Desmosomes tightly connect the cells together. Recall that skeletal muscle attaches to bone via tendons so that when it contracts, it pulls on the bones generating movement. Cardiac muscle cells, on the other hand, do not connect to anything except other cardiac muscle cells. When cardiac muscle contracts, the desmosomes all pull against each other causing the diameter of the chambers to decrease, which generates the pressure necessary to pump the blood.
The intercalated disks also contain gap junctions which allow communication between the connected cells. This allows movement of cytoplasm, including ions, between the cells, effectively lowering the resistance, and more importantly, this allows action potentials to spread from one cell to the next. The gap junctions along with the intricate branching of the muscle cells allow an electrical signal to spread from cell-to-cell resulting in contraction of the entire heart. Hence, even though there are millions of cells in each chamber, functionally they act as a single cell. This arrangement is referred to as a functional syncytium (syn = together; cyt = cell).
Other differences between cardiac and skeletal muscle include the following:
- The arrangement of the sarcomeres (the main unit of the striated muscle tissue) in cardiac muscle is not as ordered as in skeletal muscle so the cross striations are not as distinct. These striations are caused by the arrangement of the structural proteins actin and myosin. If looking at the cardiac muscle under a microscope, myosin filaments are thicker and create dark bands and actin filaments are thinner and create lighter bands.

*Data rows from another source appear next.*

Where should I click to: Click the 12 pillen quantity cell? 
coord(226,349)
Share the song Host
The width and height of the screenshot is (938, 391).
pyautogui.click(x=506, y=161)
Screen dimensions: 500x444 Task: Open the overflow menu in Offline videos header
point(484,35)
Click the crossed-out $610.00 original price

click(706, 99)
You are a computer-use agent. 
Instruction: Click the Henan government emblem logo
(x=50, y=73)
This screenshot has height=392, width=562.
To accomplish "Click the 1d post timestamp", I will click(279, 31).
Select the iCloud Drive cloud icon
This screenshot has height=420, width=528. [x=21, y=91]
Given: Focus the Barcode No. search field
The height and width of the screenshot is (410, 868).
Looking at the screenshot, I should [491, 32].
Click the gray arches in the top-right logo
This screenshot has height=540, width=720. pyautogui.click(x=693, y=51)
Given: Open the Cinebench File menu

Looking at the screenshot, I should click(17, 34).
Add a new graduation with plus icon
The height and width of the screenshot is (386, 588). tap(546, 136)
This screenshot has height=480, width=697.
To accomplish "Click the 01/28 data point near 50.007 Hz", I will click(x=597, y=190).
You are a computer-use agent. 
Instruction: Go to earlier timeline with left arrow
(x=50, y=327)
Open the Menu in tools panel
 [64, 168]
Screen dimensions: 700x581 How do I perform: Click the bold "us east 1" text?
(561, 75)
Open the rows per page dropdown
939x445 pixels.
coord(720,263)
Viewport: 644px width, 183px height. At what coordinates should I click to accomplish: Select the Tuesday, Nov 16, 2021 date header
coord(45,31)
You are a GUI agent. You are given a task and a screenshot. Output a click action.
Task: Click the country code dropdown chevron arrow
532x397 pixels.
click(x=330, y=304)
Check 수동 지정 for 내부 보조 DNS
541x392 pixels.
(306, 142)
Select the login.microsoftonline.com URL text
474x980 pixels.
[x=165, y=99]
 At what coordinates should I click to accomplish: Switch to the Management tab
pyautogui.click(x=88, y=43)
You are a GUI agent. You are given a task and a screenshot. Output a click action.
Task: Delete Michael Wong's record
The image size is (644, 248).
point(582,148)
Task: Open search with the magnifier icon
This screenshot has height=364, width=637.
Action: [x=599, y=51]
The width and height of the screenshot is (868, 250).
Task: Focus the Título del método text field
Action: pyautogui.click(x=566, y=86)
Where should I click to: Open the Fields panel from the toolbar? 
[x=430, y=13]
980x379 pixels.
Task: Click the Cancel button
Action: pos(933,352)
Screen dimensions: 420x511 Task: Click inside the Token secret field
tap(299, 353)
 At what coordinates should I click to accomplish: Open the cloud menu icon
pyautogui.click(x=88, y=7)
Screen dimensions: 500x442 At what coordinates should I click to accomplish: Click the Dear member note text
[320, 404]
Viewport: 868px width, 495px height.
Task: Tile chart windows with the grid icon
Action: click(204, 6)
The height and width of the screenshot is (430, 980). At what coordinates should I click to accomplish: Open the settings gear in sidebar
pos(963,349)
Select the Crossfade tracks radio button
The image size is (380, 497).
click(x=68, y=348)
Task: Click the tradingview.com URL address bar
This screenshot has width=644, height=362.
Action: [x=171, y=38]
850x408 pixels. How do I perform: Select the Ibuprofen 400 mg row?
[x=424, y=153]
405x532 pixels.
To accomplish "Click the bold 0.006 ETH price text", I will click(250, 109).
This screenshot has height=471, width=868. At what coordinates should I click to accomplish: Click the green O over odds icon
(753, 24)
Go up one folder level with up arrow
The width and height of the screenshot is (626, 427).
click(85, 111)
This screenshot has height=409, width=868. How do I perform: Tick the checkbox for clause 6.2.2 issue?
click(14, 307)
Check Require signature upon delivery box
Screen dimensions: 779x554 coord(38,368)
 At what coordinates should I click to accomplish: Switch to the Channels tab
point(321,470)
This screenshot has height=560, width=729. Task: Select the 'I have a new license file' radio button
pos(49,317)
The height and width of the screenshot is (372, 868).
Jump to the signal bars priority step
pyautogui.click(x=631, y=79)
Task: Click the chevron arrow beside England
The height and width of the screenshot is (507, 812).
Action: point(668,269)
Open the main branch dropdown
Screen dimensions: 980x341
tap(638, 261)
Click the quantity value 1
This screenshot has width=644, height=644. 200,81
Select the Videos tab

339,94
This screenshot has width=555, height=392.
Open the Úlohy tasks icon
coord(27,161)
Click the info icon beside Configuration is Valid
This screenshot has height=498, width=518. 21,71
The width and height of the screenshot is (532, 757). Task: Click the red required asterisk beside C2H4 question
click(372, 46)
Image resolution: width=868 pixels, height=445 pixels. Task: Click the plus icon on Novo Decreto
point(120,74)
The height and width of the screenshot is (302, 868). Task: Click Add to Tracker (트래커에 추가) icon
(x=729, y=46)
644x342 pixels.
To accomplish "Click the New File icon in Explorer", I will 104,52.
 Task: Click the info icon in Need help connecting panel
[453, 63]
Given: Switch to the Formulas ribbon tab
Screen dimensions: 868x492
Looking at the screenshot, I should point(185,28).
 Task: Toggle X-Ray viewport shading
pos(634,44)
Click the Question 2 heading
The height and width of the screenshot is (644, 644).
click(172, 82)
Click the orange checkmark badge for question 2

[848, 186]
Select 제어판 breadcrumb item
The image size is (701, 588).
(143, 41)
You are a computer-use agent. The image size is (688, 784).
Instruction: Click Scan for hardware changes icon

During the process of excitation-contraction coupling, which will be discussed in detail later, the interactions between the actin and myosin are what cause the sarcomere to lengthen or shorten and allow the myocyte to contract.
- Cardiac muscle cells have a single nucleus located roughly in the center of the cell.
- TheT-tubules in cardiac muscle are large and branch longitudinally within the cell.
- The sarcoplasmic reticulum (note the dark blue webbing in the “Cardiac Muscle Anatomy” picture) is less extensive in the cardiac muscle which enables the heart muscle to be more flexible and allow it to beat over and over. We shall see later in the section on excitation-contraction coupling that some of the calcium that triggers contraction comes from the extracellular compartment (10%) of the sarcoplasmic reticulum.
- Cardiac muscle cells have more mitochondria, comprising up to a third of the intracellular volume. These are needed because cardiac muscle cells derive all of their energy from aerobic respiration. Skeletal muscle can rest if it becomes fatigued but cardiac muscle does not have that luxury. Because of the high oxygen demands, cardiac muscle extracts 70-80% of the oxygen in the blood as it passes through the coronary circulation. Other tissues, including skeletal muscle at rest, only extract about 25% of the available oxygen, providing a large reserve when more oxygen is needed. For cardiac muscle to get more oxygen the only way is to increase blood flow to the muscle. Cardiac muscle, like other tissues can use glucose as an energy source, however, since it essentially derives all of its energy from aerobic metabolism its nutrient of choice is energy-rich fatty acids. Interestingly, during exercise the cardiac muscle cells will also extract lactate (lactic acid) from the blood to be used for energy.